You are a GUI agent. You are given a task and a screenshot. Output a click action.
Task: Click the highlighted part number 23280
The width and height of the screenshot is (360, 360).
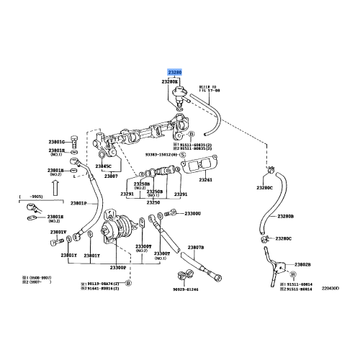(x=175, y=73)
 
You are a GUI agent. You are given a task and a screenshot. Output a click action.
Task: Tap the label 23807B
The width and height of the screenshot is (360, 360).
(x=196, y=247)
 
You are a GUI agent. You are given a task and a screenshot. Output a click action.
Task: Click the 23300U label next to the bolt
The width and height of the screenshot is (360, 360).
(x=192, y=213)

==

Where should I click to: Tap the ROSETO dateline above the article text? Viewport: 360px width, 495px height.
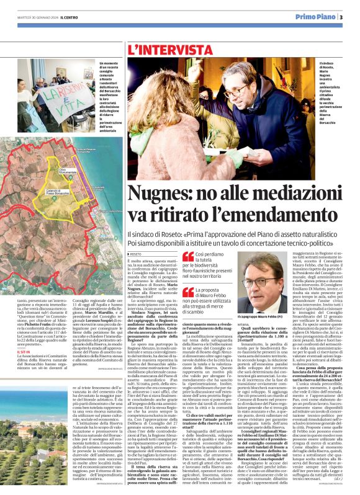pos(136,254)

OBJECTIVE: Return the stretch of the data from the line containing "Where should I" through the line containing "pos(136,254)", both included, reproducing the lines word for word and leaving out the pictures.

ANSWER TO THE PROBLEM:
Where should I click to: Tap the ROSETO dateline above the article text? Viewport: 360px width, 495px height.
pos(136,254)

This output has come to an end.